I have seen the school mum this morning and as usual said a cheery hello to her, and she said a very abrupt "Hi" and looked at me like I'd just shat on the floor in front of her. I am going to start saying Hi to her in the same tone that she says it to me. I have also tried a few times to make conversation with her lately and she's made it clear she doesn't want to talk to me. I find it odd because when the boys were at preschool we used to chat loads. Since they started school she has become very friendly with a group of other mums, so I'm assuming she just can't be arsed with me anymore because of that. Either that, or as someone else has mentioned, something has happened between the boys at school. Although they seem friendly enough still.

I think I am quite a sensitive person about people not liking me; at high school there was a girl in my form group who didn't like me from the day I started (I started at the beginning of year 8, so friendship groups were established), and made it clear throughout school that she didn't like me. I enjoyed school, and did make lots of nice friends, but her behaviour towards me cast a bit of a cloud over me for my time at school, as she seemed to go out of her way to be unpleasant to me from the very day I started.

OP posts:
Brummiegirl15 · 05/06/2014 09:50

I feel exactly the same way.

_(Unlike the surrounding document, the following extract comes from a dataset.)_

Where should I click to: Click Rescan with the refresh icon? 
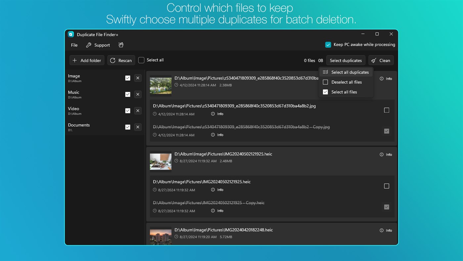121,60
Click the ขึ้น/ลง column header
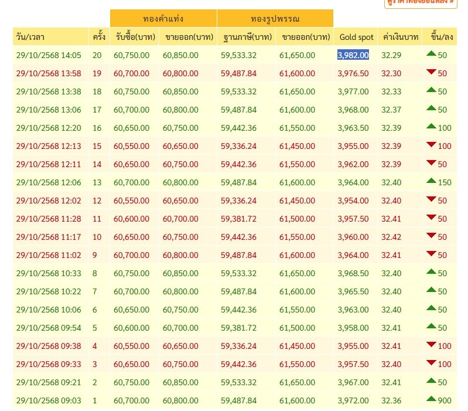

It really bothers me - usually more so if I genuinely don't know what I've done to offend them.

People think I'm quite cocky and arrogant (I'm a sales person) and I'm genuinely not, I actually have confidence issues that I try and cover up. I've got a problem a work at the moment due to someone not seeming to like me and its all got a bit nasty. Thing is, I genuinely don't know what I've done or how I am supposed to resolve what I've supposedly done.

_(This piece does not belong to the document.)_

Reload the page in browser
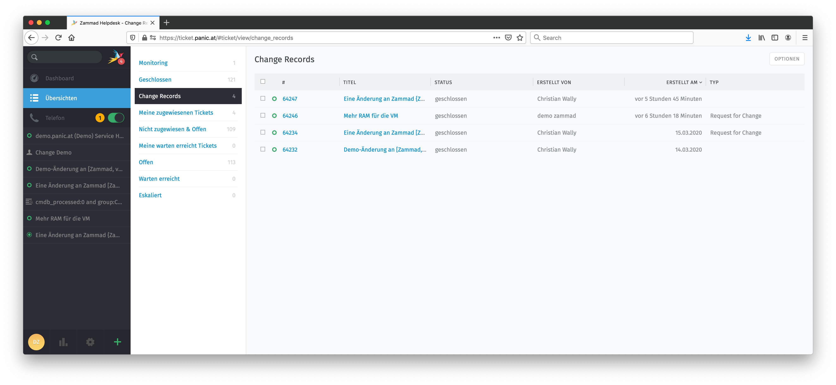 point(58,38)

So like you OP I'm quite sensitive and I also read far too much into everything and over think things. I am my own worst enemy.

It maybe nothing and like Abbey, this woman might not be aware she's doing it. But YANBU for it to really upset you.

Rhine · 05/06/2014 10:04

It used to bother me, but now I could give a flying fuck. It's their problem not mine. I did have a work colleague a few years ago who obviously disliked me and made it quite obvious. I spent ages racking my brains trying to work out what I'd done to offend her but then I realised I'd done nothing at all, that she'd been rude and offhand with me from the first day we met (she was overly nice to everyone else, so her treatment of me was even more obvious), and she'd obviously just taken an instant dislike to me for whatever reason. The thing is the more I observed her with others the more I realised what a cow she was, she was two faced, bitchy and loved boasting to everyone about her life.

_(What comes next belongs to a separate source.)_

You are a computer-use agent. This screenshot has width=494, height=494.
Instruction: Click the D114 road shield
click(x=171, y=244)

There are people I don't particularly like, it's very rare that I take an instant dislike to someone, but I'm always polite to them regardless.

NoImSpartacus · 05/06/2014 10:49

I can deal with someone not liking me, it doesn't bother me too much, I see it as their problem not mine, I know I'm alright and that's what matters!

I think it comes down to self esteem; if your self esteem is healthy you can shrug other people's poor behaviour off. Having said that if someone is openly rude to me, I certainly wouldn't let that go, I would pull them up on it.

I find when people feel insecure or threatened it brings out of the worst in them.